Ecuadorian footballer (born 1989)

Fernando Alexander Guerrero Vásquez (born 30 September 1989) is an Ecuadorian footballer who plays for Cienciano del Cusco.

==Club career==
Considered by many to be one of the future forwards of the Ecuador national team, he emigrated to Spain as a child and began working his ranks up Real Madrid's youth system. His father, ex-footballer Jose Fernando Guerrero, used to play for El Nacional. On 10 December 2007, it was announced that Real Madrid had reached an agreement with Emelec on a loan deal.

===Burnley FC===
====2009–10 season====
On Wednesday 15 July 2009, it was confirmed that Guerrero was to join Burnley on trial after impressing manager Owen Coyle whilst playing for Castilla. He will link up with them as they prepare to fly out to the US as part of their pre-season training. On 16 July 2009, the day Burnley were set to fly out to America, Coyle publicly said that he would be willing to pay up to £2,000,000 to get his man if he impresses during the trial.
In his first trial game for Burnley, Guerrero scored and won a penalty for the side. Burnley's manager Owen Coyle and winger Chris Eagles praised him for his determination, speed and game style. Coyle also hinted to Sky Sports that was set to offer Guerrero a deal with the club after the game against Portland Timbers was the last game of the United States tour.
On 6 August 2009 it was announced that Guerrero would spend the 2009/10 season with Burnley on loan. Burnley will also have the opportunity to purchase Guerrero if he is successful at the club for a reported fee of 2 million euros. He made his league debut in Burnley's Premiership opener against Stoke City.

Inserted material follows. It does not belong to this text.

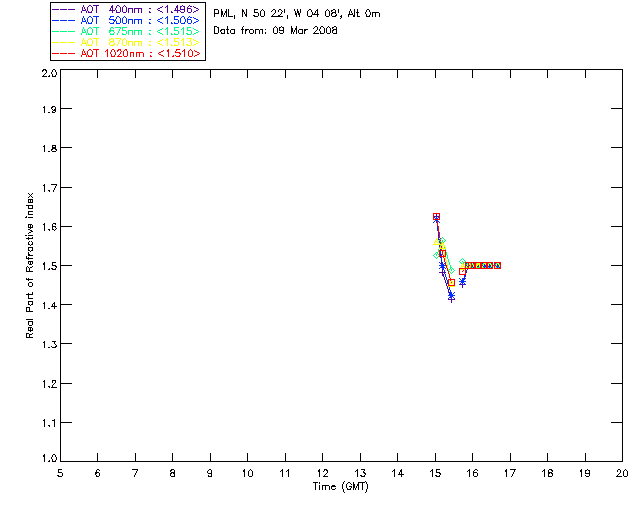The height and width of the screenshot is (512, 640).
Task: Click the red AOT 1020nm legend label
Action: 140,53

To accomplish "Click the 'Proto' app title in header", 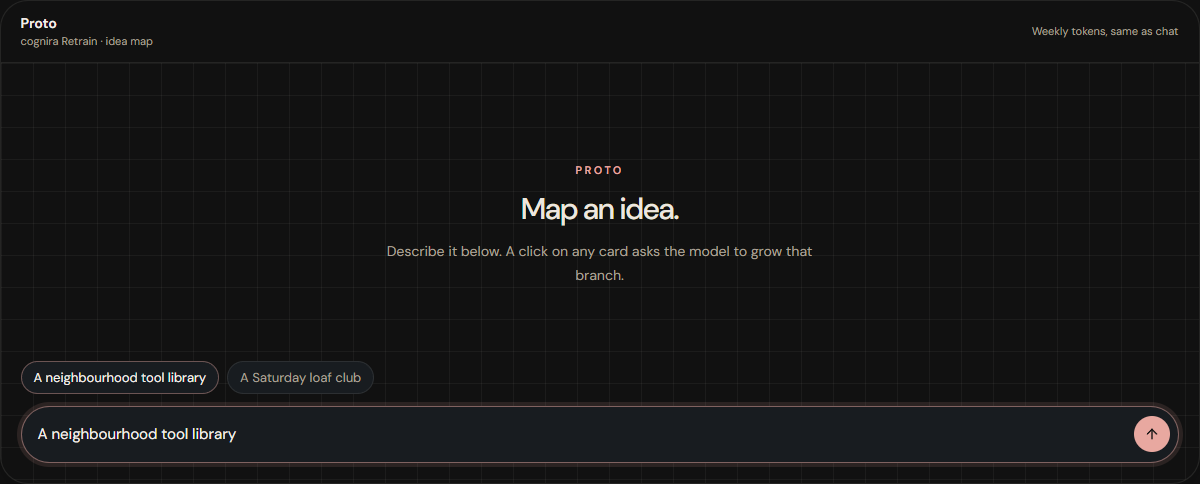I will [38, 23].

===Independiente del Valle===
====2010–2011 seasons====
On 5 March 2010, Guerrero returned to his parent club Independiente del Valle after his departure from Burnley. In June 2011, he travelled to Mexico for spend a test in Puebla, the one that he did not pass.
Fernando was loaned to Villarreal B, having scored 13 goals in 59 league matches with Independiente del Valle.

====2012–2013 seasons====
On 2012 Guerrero returned from his loan from Spain. His first league goal for the 2012 season was on 14 April, in a 2–0 away win against Tecnico Universitario. Later throughout the month of November 2012, Guerrero scored 3 goals in 3 separate matches against Macara, Emelec and Deportivo Cuenca. He scored 4 goals in 33 matches, which helped Independiente del Valle reach for the first time ever a spot in international football, a first round berth for the 2013 Copa Sudamericana.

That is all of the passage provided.